◆ **STATED EXERCISE 1**: Return the guide on building websites for Safari word for word, in full.

◆ **EXTRACT TO READ**:
□ □ □
Your Quick Guide To Building Websites For Safari Ecosystem – So you’re thinking of building websites for the Safari ecosystem, but you’re not sure how to get started? This post is just for you then.
Quick Guide To Building Websites For Safari Ecosystem
We could go into the technical details but when it comes to making sure that your websites are optimized for Safari’s mobile view, or any Apple devices for that matter, there are a few simple hacks.
Let’s cut to the chase. Here’s what you want to know when it comes to building websites for Safari.
Keep Your Design Simple
Since you’re building websites for the Safari browser, you want to keep your designs and layout pretty simple. Just a few columns, a footer, and a sidebar are enough to get started. Don’t use too many nested elements for your markup code and use unordered and ordered lists to create your menus.
Save the styling for the CSS section and design just the structure of your webpages with HTML.
□ □ □
◆ **DATASET ENTRIES**:

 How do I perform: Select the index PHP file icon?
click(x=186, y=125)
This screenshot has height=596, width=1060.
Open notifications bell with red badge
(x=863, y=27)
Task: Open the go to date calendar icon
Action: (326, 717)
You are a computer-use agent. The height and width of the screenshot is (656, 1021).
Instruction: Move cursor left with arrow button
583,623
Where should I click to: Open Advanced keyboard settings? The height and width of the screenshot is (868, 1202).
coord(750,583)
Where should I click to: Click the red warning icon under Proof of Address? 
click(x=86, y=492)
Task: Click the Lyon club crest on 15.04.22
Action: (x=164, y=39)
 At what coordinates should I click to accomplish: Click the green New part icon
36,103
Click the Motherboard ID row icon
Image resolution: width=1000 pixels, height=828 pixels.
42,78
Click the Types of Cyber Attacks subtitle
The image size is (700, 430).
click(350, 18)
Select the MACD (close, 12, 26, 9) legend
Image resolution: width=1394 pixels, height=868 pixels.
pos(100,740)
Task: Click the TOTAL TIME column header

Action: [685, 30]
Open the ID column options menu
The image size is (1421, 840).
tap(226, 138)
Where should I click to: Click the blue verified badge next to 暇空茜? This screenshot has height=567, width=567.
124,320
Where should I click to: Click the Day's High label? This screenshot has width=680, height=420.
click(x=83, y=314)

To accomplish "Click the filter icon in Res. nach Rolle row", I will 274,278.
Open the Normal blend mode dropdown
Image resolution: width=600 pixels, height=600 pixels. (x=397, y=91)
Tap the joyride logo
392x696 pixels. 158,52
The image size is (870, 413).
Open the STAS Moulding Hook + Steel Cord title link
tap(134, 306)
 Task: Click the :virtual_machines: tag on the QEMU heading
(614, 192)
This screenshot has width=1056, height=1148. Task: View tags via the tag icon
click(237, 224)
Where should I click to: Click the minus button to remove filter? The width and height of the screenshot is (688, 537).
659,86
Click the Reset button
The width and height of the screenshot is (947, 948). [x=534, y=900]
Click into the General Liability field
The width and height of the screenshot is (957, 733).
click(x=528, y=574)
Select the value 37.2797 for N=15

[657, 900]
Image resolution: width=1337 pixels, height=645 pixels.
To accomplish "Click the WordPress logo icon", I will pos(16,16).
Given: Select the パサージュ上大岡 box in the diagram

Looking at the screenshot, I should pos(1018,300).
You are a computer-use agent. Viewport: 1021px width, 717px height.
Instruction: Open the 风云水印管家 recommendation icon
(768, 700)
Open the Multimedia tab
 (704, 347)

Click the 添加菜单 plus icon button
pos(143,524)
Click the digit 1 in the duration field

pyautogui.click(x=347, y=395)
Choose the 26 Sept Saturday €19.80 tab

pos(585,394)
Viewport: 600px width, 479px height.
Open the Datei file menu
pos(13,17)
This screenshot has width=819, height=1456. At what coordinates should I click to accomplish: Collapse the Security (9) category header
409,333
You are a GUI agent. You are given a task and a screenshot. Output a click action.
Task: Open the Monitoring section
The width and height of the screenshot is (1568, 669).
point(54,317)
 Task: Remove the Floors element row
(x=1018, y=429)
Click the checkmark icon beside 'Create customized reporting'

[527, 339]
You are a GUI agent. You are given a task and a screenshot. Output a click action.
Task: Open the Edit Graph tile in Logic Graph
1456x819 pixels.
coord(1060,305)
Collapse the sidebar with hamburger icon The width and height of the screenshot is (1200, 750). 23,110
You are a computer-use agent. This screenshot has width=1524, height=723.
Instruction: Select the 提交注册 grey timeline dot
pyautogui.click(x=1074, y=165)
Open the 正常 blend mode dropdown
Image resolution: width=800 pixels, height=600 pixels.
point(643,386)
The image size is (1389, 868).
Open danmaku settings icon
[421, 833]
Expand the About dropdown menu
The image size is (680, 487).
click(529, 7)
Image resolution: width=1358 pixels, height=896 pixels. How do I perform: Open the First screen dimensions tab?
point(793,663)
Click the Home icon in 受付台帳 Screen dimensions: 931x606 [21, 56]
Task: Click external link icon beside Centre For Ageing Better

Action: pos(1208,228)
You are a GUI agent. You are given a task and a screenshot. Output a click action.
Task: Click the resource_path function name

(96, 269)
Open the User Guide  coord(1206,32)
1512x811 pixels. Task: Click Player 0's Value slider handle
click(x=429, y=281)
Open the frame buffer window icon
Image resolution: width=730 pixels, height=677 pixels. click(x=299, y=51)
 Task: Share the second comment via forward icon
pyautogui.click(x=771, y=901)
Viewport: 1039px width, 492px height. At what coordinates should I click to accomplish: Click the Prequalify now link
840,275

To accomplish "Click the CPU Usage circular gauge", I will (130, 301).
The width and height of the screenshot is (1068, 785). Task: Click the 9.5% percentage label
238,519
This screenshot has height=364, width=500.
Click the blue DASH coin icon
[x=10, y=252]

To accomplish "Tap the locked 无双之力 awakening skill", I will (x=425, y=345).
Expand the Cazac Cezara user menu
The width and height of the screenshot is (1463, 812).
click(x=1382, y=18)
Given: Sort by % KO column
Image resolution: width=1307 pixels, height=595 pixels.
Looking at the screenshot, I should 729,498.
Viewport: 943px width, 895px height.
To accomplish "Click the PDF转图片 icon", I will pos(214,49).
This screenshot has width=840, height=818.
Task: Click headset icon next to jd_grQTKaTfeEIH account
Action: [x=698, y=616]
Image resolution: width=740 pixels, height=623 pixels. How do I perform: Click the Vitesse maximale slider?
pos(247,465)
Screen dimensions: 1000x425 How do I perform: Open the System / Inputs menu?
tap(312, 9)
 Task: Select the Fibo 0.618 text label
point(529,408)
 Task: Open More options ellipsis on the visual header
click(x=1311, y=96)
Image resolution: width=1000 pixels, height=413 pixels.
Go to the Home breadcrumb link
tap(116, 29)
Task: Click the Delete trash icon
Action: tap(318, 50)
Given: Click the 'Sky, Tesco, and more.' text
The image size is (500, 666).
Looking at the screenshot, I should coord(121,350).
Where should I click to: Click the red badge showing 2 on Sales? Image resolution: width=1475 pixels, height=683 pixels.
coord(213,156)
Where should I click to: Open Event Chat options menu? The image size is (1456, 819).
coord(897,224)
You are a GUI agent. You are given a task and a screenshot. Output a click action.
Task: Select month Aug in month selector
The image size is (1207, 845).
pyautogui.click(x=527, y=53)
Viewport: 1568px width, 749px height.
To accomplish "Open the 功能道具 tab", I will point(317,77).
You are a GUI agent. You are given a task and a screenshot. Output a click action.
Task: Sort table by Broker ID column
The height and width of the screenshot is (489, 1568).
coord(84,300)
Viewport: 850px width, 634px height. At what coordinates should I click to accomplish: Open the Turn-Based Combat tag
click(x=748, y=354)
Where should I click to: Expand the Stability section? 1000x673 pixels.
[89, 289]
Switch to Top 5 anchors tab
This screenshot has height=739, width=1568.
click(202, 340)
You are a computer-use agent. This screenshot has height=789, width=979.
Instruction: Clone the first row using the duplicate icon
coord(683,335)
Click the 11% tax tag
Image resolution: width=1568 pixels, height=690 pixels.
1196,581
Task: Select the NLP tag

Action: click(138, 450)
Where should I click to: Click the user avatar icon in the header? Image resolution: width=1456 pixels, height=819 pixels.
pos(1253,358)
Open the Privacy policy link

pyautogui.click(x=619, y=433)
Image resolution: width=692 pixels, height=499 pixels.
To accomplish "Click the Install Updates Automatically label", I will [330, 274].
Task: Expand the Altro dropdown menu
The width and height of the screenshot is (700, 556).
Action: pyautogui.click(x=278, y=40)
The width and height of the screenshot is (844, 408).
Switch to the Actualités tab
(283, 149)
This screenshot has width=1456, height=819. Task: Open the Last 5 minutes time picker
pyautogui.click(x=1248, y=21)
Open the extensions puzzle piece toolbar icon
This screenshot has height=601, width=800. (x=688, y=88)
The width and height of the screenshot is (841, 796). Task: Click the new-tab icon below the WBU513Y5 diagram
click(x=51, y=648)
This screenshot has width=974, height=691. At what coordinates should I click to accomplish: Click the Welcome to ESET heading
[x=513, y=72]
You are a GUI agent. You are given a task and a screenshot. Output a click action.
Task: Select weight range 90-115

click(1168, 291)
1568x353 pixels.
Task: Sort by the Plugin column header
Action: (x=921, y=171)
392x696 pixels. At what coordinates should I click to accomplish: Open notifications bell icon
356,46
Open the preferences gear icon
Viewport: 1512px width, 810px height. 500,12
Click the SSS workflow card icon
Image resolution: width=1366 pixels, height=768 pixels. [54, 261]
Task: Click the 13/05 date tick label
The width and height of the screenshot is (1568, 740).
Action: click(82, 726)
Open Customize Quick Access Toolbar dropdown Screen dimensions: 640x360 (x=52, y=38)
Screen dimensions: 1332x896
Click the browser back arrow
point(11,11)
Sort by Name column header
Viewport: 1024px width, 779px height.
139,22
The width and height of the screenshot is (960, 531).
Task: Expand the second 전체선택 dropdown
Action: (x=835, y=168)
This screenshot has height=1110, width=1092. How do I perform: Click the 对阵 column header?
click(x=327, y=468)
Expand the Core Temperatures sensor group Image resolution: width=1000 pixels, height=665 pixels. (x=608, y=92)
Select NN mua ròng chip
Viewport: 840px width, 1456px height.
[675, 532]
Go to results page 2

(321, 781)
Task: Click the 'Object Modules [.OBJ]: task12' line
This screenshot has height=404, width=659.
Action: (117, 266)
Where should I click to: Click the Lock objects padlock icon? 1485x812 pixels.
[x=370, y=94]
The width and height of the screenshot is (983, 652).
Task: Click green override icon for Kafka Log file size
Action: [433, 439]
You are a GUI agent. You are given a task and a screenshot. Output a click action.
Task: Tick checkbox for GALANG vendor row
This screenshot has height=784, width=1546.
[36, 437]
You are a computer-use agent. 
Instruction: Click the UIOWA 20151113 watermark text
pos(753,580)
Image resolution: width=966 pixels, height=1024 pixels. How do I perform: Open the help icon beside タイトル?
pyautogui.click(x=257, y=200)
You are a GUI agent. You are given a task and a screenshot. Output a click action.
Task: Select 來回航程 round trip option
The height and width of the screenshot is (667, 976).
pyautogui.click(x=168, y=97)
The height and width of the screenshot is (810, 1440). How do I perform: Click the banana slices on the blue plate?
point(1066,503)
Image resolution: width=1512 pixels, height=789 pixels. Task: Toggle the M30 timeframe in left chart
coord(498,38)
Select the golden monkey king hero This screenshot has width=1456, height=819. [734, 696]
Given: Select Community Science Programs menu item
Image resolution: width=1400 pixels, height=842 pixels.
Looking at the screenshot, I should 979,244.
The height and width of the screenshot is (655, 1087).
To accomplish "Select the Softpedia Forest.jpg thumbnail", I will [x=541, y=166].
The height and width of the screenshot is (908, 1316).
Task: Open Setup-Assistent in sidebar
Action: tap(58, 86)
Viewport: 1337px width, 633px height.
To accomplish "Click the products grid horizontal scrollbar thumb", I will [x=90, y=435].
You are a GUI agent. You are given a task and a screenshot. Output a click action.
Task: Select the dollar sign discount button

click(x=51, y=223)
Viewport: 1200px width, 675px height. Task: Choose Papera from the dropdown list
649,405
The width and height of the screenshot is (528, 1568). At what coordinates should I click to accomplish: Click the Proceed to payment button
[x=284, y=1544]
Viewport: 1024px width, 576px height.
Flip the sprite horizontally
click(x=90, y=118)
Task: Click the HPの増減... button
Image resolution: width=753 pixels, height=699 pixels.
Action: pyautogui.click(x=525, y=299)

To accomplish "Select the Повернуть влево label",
□ □ □
◆ **STATED EXERCISE 2**: Retype the stretch of the entries from the line containing "Open the 正常 blend mode dropdown" through the line containing "click(x=1382, y=18)", both lines included, exactly as they appear.

◆ **REPLY 1**:
Your Quick Guide To Building Websites For Safari Ecosystem – So you’re thinking of building websites for the Safari ecosystem, but you’re not sure how to get started? This post is just for you then.
Quick Guide To Building Websites For Safari Ecosystem
We could go into the technical details but when it comes to making sure that your websites are optimized for Safari’s mobile view, or any Apple devices for that matter, there are a few simple hacks.
Let’s cut to the chase. Here’s what you want to know when it comes to building websites for Safari.
Keep Your Design Simple
Since you’re building websites for the Safari browser, you want to keep your designs and layout pretty simple. Just a few columns, a footer, and a sidebar are enough to get started. Don’t use too many nested elements for your markup code and use unordered and ordered lists to create your menus.
Save the styling for the CSS section and design just the structure of your webpages with HTML.

◆ **REPLY 2**:
Open the 正常 blend mode dropdown
Image resolution: width=800 pixels, height=600 pixels.
point(643,386)
The image size is (1389, 868).
Open danmaku settings icon
[421, 833]
Expand the About dropdown menu
The image size is (680, 487).
click(529, 7)
Image resolution: width=1358 pixels, height=896 pixels. How do I perform: Open the First screen dimensions tab?
point(793,663)
Click the Home icon in 受付台帳 Screen dimensions: 931x606 [21, 56]
Task: Click external link icon beside Centre For Ageing Better

Action: pos(1208,228)
You are a GUI agent. You are given a task and a screenshot. Output a click action.
Task: Click the resource_path function name

(96, 269)
Open the User Guide  coord(1206,32)
1512x811 pixels. Task: Click Player 0's Value slider handle
click(x=429, y=281)
Open the frame buffer window icon
Image resolution: width=730 pixels, height=677 pixels. click(x=299, y=51)
 Task: Share the second comment via forward icon
pyautogui.click(x=771, y=901)
Viewport: 1039px width, 492px height. At what coordinates should I click to accomplish: Click the Prequalify now link
840,275

To accomplish "Click the CPU Usage circular gauge", I will (130, 301).
The width and height of the screenshot is (1068, 785). Task: Click the 9.5% percentage label
238,519
This screenshot has height=364, width=500.
Click the blue DASH coin icon
[x=10, y=252]

To accomplish "Tap the locked 无双之力 awakening skill", I will (x=425, y=345).
Expand the Cazac Cezara user menu
The width and height of the screenshot is (1463, 812).
click(x=1382, y=18)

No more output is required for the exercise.